I've always wanted to try a SCOG and a LED. Both of these will be new for me. The plan is to use stuff from old grows and junk on hand. Except for the light.


Here's the table my neighbor threw away. 
Building a small tent out of  1" PVC. Panda film and packing tape. 24x24x36.
It's pretty straight forward.

The door and bottom will be Panda film and tape also.


----------



## Elwood47 (Mar 27, 2020)

Moving forward. Pots are under the table. Sitting on 5gal buckets and bricks. 
With this setup, once we get going there will be no moving it.


----------



## Lesso (Mar 27, 2020)

Cool. What strain are you thinking?


----------



## The Hemp Goddess (Mar 28, 2020)

What are the advantages of this set up?  You are going to scrog 2 plants in an area that is only 2 x 2?


----------



## Elwood47 (Mar 28, 2020)

Advantages? I'm not sure if they're are any. Was just trying a low budget scrog with a LED. Most scrog's I've seen used 2. Always open to suggestions.


----------



## The Hemp Goddess (Mar 28, 2020)

Just a different concept--having your growing pots and medium out of the "tent" area.  I don't think that I've seen this before.  Usually when someone comes up with a different growing concept, it is because they believe that there are advantages to it.  I was just curious as to the reasoning behind it.  

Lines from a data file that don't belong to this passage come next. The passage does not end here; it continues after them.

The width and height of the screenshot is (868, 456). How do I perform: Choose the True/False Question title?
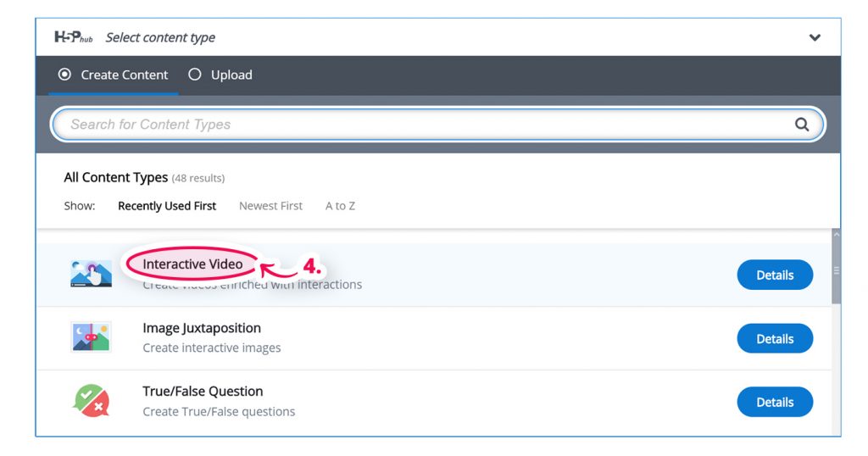(203, 392)
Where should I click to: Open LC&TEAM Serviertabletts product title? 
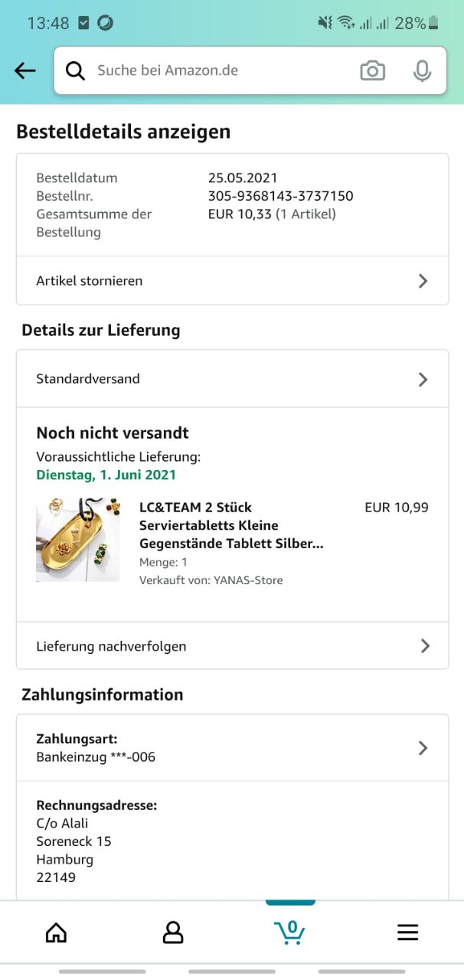230,525
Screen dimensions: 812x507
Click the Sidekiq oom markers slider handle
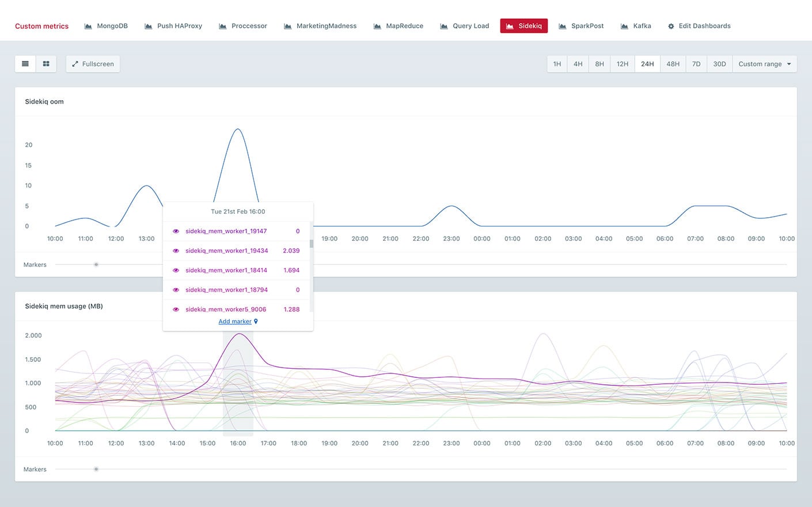click(x=96, y=265)
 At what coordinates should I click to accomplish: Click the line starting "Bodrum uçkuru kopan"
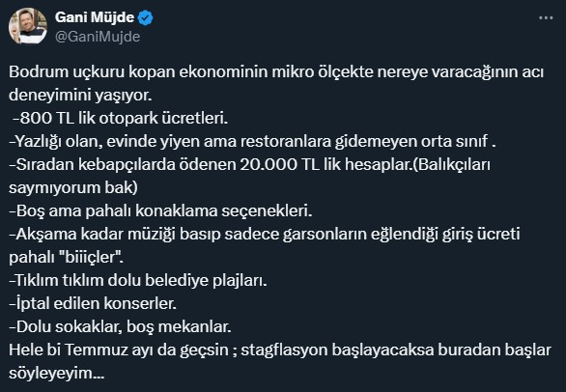(276, 72)
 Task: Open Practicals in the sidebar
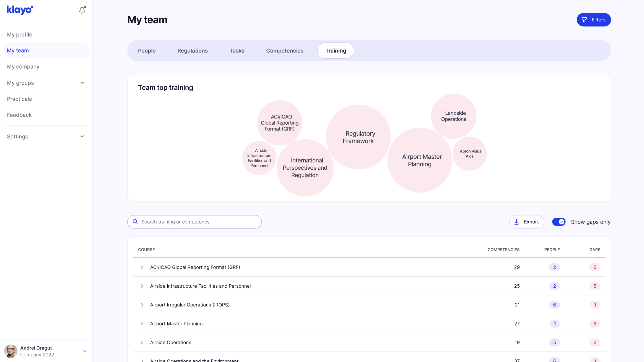(19, 99)
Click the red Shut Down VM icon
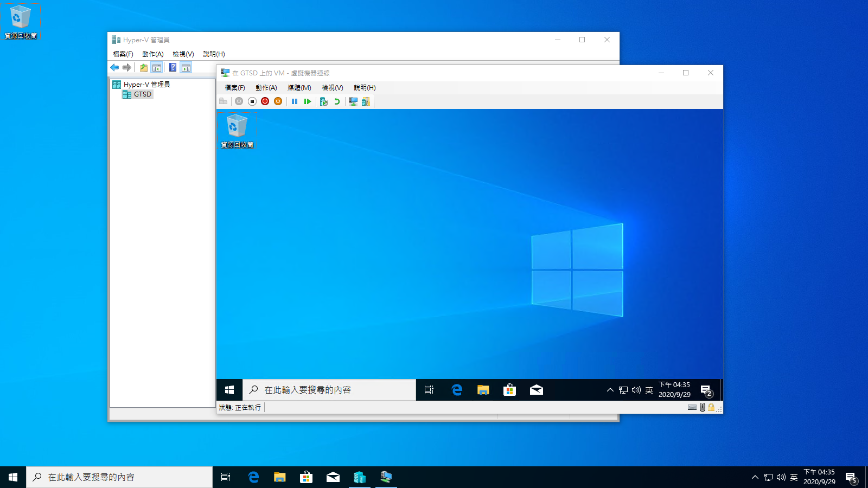 click(265, 101)
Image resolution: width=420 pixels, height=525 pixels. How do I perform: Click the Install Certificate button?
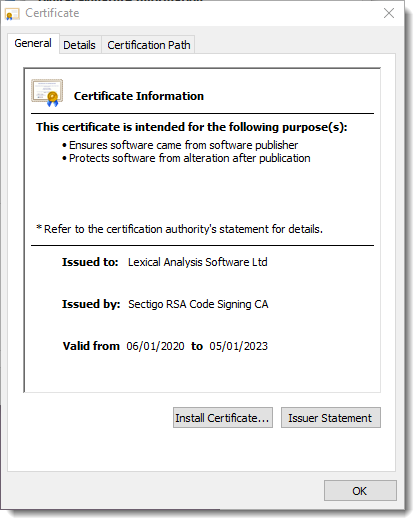click(x=223, y=418)

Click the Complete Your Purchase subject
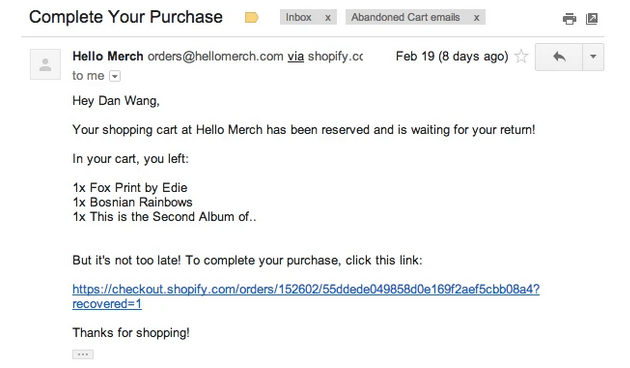click(x=126, y=17)
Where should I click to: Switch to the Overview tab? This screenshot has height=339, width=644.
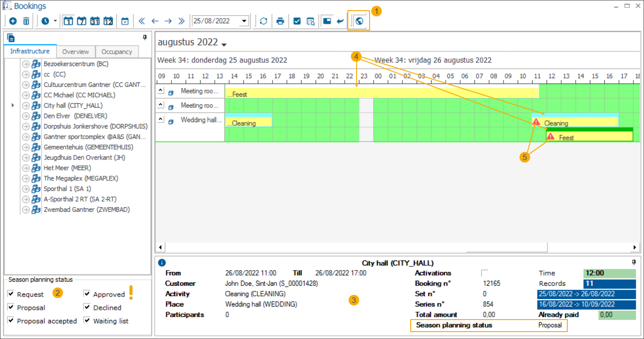point(75,52)
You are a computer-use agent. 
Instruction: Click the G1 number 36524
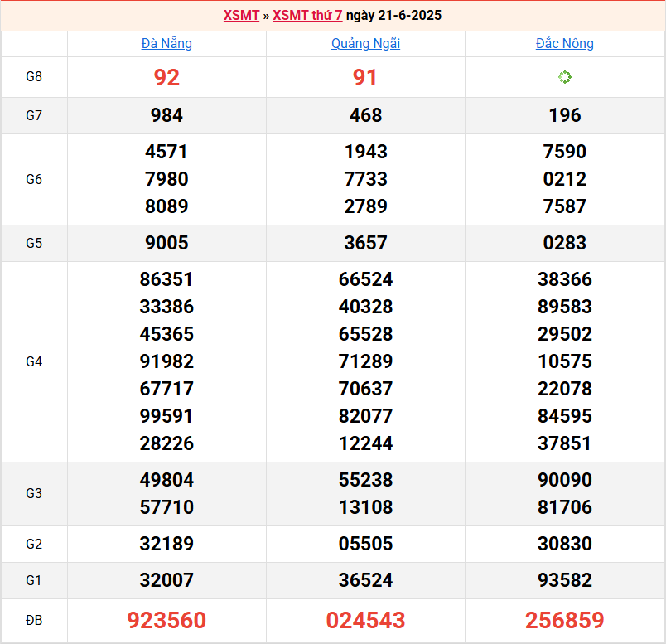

I was just thinking that you might be a big crowded trying to scrog 2 plants in a 2 x 2 space.  And I see some problems trying to do the trimming and training that scrog requires with the pots below the table like they are and access from only 1 side.  What is the distance from the top of the pots to the bottom of the tent?


----------



## St_Nick (Mar 28, 2020)

I suggest only one plant and even then it is going to be more "training" then a true scrog, good luck though.  I'm always impressed by innovation though, good luck


----------



## Elwood47 (Mar 28, 2020)

Having the pots below the tent was to solve the problem of the tent only being 36 inches high. This way top of the pots to the top of the tent is still 36 inches. I could have bought more pipe. It was a personal challenge just to use what's on hand. Still can go with one plant. How high  should the screen be from the top of the pots? And how big should the holes be? Looking at the junk piles for a useable screen.


----------